There’s no temporal ride in this one—yet. In an interview, Gupta, who’s into quantum mechanics and astronomy said that he’s working on making it into a TV series, which could have time travel. For the project, “we are consulting an M.I.T. engineer and a quantum physicist to [weave in] as much science as possible,” he said.
Coming Out Over Coffee
In the movie, there’s a timepiece, though, a watch with a red clock face, with “RESET” emblazoned on it. It’s on the table of a diner—a diner, where a young man (played by Karan Soni) has asked his parents to meet him. He’d like to tell them something that he can’t over the phone. It’s a delicate matter.
He orders a pot of black coffee as he waits for them to arrive.
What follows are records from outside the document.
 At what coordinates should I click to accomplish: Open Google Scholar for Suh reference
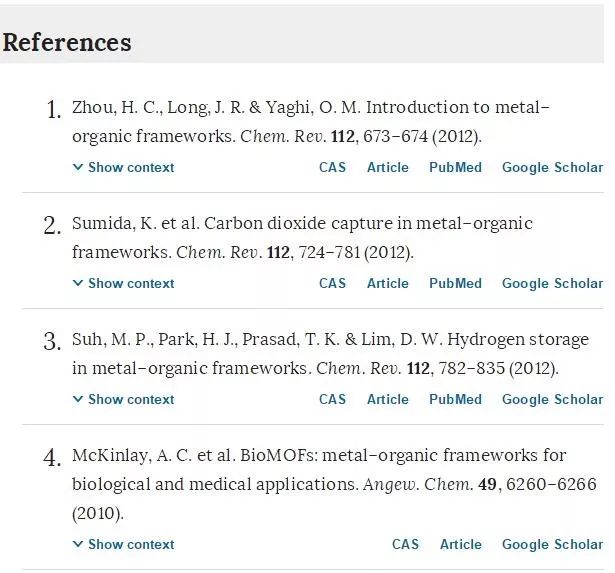(x=552, y=400)
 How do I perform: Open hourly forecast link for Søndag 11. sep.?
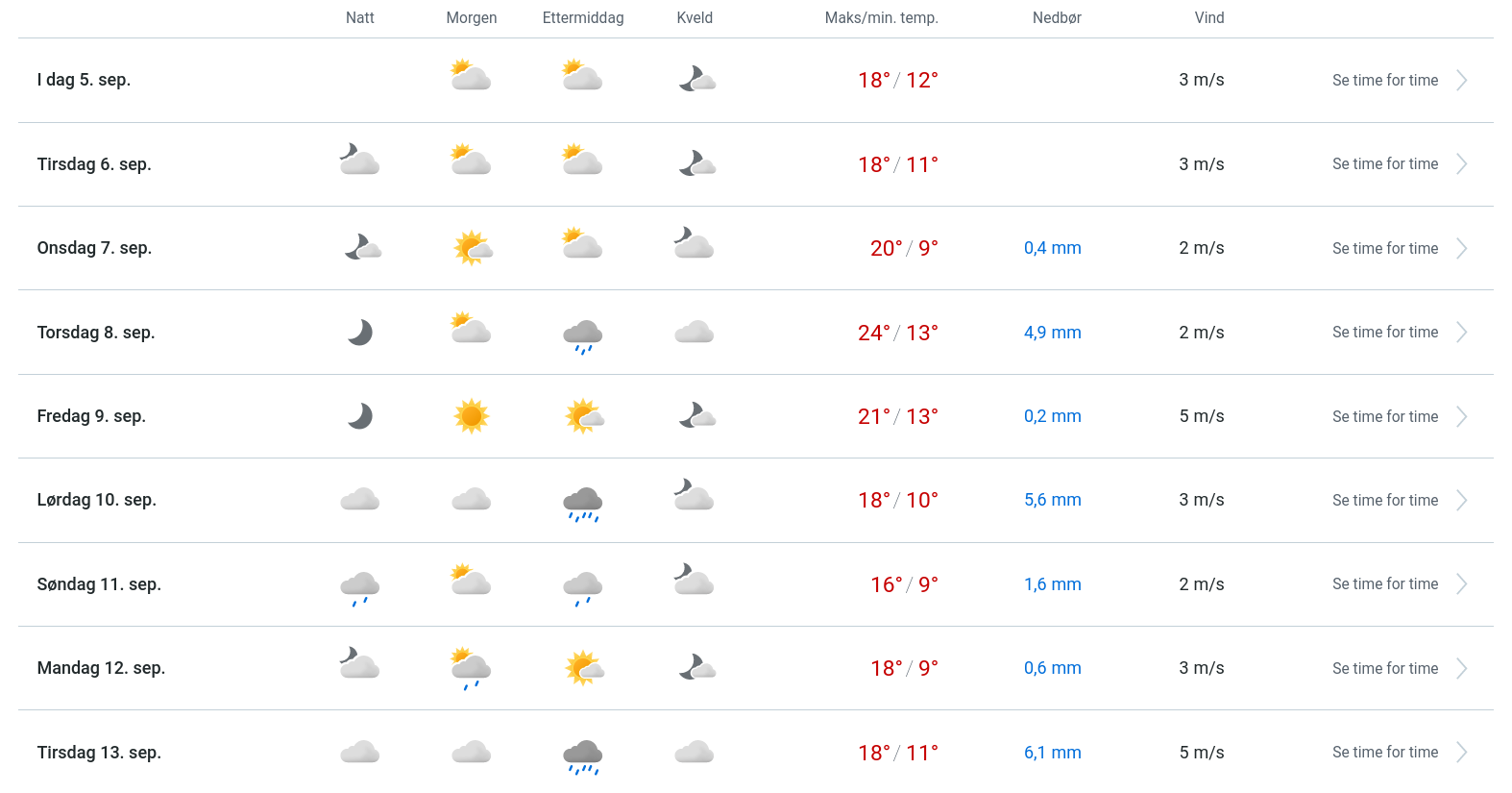coord(1384,584)
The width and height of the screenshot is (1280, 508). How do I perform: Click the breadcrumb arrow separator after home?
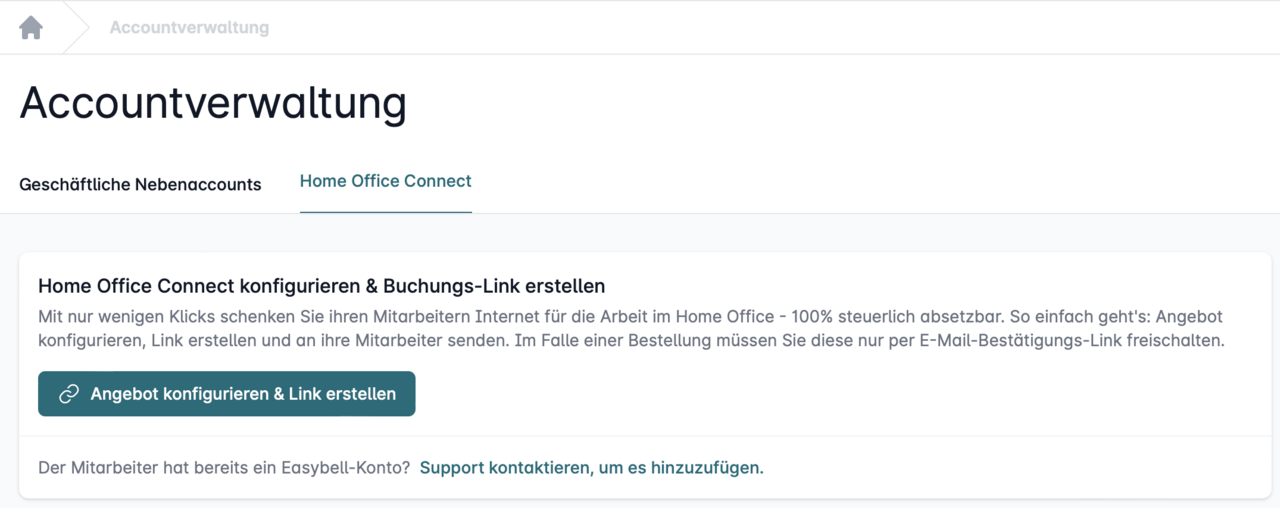pos(77,28)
His mom (played by Sangeeta Agrawal) is over the moon that he’s met someone. His old man, a retired cabbie (played by Raghuram Shetty), is more curious. Most of the questions they ask their son are what would be on the minds of average Indian parents.
RESET
Each time (pun intended), he doesn’t like the direction in which the conversation is headed, he hits “reset,” just like the famous Staples “EASY” button, hoping for an alternate outcome. None are great.
When they hear him announce a “he”—not “she”—they’re crushed. The dad, dumbfounded by the revelation, wonders as to how his boy can be gay. After all, he’d never worn “skinny jeans.” The mom explodes and calls the family physician even before she can utter Jack Robinson. They gave him their all to send him to M.I.T. and how dare he blow his everything for another … man? It’s tantamount to heresy.
Gupta has brought to the fore not merely the homophobia that plagues our culture, but also captured a racial prejudice prevalent among the less educated Indian immigrants: Being gay is bad; but dating or marrying a black male or female is just as bad.